ABOUT THIS EXERCISE ▸ Look through the records below for the line with "Viewport: 800px width, 686px height.". Return that line and each one after it up to and including the line with "Task: Check Exclude", exactly.

(MATERIAL FOR THIS TASK Opens)

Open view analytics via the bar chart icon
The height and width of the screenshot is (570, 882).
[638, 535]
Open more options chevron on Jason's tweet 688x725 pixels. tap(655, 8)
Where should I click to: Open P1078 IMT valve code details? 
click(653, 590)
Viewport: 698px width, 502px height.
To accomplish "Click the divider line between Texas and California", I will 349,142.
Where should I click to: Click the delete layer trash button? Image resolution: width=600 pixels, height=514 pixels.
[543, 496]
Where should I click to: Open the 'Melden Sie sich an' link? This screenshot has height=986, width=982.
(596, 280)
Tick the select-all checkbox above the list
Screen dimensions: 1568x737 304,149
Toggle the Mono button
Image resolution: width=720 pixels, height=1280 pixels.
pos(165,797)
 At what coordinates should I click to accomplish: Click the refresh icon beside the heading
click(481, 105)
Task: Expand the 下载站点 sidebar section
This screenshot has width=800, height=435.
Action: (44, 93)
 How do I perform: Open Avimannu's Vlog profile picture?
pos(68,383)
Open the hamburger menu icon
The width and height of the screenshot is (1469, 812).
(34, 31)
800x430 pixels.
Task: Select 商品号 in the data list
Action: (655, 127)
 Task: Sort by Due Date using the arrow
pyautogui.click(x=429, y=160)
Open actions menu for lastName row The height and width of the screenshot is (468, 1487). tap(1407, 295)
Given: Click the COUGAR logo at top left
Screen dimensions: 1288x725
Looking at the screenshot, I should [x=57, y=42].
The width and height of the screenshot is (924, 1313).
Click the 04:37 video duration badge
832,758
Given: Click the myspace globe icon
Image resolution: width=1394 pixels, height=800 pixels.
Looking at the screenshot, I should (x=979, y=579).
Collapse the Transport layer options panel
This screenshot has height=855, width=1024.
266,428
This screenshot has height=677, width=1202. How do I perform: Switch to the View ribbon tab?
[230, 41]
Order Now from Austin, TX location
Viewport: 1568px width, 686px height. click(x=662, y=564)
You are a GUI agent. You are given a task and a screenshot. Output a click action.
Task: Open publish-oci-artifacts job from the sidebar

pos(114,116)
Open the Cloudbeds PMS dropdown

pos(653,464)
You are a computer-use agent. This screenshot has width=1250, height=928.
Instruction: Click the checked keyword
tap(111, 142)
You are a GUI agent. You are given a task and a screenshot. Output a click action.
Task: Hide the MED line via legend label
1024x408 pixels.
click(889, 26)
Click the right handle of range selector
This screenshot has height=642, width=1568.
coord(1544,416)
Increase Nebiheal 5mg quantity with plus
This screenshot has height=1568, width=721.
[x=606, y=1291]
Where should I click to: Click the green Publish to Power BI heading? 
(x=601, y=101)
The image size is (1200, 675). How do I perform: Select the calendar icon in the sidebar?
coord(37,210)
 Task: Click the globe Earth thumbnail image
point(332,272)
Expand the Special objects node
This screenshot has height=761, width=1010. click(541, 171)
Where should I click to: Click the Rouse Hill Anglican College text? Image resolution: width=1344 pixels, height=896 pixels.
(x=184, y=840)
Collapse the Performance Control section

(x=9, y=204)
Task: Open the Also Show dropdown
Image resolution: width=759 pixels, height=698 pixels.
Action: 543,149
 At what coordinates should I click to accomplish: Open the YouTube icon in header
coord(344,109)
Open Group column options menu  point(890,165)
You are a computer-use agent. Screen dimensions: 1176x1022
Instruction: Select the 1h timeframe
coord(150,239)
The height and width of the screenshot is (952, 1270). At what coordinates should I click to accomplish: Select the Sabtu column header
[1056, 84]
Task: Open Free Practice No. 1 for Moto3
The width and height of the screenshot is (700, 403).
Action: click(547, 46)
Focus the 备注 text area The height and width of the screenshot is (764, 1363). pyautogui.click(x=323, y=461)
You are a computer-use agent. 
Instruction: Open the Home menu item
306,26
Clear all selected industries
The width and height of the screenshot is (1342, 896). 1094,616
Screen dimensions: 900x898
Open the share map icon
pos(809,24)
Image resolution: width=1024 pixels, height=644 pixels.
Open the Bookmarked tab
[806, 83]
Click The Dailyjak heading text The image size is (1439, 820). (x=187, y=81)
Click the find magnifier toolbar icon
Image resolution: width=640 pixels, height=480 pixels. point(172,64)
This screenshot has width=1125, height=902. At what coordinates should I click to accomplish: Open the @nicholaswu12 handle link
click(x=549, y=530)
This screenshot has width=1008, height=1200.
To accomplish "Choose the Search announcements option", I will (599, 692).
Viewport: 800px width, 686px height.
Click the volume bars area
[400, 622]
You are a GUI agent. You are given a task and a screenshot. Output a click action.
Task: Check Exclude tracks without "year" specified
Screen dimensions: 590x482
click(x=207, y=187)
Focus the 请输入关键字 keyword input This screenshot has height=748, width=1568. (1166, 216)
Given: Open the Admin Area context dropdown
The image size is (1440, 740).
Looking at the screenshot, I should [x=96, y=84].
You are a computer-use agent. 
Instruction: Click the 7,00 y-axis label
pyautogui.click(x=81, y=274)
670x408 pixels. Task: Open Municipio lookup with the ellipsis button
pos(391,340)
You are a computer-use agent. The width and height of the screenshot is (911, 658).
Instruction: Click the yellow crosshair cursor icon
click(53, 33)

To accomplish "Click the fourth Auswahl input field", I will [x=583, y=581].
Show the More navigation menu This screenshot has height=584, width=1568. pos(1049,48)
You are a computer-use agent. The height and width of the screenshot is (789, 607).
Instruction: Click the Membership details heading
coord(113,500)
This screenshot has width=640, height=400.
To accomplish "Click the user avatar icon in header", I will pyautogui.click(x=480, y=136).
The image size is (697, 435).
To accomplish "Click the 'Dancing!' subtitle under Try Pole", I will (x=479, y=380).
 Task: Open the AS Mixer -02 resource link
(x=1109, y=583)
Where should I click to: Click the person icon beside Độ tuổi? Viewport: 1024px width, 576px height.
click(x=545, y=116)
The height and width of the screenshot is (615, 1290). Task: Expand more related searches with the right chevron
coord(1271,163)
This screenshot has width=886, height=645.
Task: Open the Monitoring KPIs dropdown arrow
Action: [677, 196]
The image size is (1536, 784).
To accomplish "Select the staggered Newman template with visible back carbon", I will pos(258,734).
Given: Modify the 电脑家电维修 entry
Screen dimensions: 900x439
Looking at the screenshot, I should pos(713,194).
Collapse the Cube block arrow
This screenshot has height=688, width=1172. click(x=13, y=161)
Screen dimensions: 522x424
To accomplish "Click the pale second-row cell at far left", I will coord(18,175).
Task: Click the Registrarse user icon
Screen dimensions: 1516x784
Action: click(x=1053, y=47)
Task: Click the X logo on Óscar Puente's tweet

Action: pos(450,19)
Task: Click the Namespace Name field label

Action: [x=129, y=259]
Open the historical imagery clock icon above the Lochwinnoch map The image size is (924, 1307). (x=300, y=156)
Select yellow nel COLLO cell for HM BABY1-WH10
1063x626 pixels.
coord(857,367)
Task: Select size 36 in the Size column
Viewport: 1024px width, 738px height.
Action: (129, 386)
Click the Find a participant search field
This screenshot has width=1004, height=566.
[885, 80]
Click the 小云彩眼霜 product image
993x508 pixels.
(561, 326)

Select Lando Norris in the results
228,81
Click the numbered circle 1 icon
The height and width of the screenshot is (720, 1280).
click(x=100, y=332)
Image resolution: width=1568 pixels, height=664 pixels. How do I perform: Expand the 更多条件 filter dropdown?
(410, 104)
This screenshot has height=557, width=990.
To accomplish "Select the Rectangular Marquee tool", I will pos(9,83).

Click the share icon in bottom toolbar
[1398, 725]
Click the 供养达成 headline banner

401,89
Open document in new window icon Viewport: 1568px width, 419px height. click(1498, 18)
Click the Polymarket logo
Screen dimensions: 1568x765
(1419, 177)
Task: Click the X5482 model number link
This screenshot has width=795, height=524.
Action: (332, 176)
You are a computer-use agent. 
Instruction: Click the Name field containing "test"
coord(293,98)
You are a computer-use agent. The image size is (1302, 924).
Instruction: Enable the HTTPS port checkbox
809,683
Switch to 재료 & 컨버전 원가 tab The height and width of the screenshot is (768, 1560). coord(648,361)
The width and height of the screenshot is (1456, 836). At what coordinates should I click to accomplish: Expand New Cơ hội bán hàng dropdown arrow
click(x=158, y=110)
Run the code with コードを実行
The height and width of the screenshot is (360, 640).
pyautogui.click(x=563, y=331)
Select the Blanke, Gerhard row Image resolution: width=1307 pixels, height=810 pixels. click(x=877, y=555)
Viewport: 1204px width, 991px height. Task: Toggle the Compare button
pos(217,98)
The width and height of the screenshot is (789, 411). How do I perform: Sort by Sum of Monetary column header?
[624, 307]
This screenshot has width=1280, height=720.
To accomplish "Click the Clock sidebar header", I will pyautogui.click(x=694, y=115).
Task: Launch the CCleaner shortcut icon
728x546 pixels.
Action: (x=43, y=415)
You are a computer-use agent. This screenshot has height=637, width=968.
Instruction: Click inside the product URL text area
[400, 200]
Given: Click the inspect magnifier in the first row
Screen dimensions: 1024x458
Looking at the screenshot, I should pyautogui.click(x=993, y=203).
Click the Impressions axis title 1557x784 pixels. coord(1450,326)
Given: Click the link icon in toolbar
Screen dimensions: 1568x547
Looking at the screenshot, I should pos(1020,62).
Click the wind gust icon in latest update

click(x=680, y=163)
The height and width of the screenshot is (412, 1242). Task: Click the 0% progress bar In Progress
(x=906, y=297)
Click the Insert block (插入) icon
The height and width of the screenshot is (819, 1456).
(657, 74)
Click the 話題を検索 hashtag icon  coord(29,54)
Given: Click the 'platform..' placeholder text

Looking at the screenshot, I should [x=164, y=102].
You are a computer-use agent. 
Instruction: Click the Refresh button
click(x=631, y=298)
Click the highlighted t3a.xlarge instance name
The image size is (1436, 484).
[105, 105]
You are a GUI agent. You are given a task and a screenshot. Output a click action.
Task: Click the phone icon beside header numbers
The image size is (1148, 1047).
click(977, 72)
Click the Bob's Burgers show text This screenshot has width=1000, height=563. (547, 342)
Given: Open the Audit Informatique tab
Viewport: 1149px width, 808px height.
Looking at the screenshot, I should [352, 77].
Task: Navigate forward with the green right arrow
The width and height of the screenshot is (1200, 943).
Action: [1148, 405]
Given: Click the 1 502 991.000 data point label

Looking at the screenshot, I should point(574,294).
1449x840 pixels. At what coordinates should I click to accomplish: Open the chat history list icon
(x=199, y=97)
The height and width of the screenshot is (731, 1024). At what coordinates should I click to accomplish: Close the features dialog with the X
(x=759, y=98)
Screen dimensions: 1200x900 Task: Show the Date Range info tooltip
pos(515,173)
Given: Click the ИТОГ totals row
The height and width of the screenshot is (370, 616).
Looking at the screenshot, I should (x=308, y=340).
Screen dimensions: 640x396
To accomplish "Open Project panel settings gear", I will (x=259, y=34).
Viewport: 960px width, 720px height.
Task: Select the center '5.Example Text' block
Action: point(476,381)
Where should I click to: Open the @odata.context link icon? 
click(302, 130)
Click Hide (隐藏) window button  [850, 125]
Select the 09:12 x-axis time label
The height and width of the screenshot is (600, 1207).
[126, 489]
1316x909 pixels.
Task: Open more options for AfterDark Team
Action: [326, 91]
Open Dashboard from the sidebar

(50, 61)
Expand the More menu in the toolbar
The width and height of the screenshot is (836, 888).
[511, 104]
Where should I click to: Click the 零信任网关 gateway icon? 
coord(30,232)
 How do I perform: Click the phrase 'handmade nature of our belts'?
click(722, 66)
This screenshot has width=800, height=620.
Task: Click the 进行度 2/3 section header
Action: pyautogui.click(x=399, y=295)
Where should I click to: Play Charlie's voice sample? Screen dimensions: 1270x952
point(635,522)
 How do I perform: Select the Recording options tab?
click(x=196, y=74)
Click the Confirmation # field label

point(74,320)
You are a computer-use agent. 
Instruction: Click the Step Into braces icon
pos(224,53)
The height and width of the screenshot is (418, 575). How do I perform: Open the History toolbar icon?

(MATERIAL FOR THIS TASK Closes)

THE COMPLETED TASK ▸
Viewport: 800px width, 686px height.
Click the volume bars area
[400, 622]
You are a GUI agent. You are given a task and a screenshot. Output a click action.
Task: Check Exclude tracks without "year" specified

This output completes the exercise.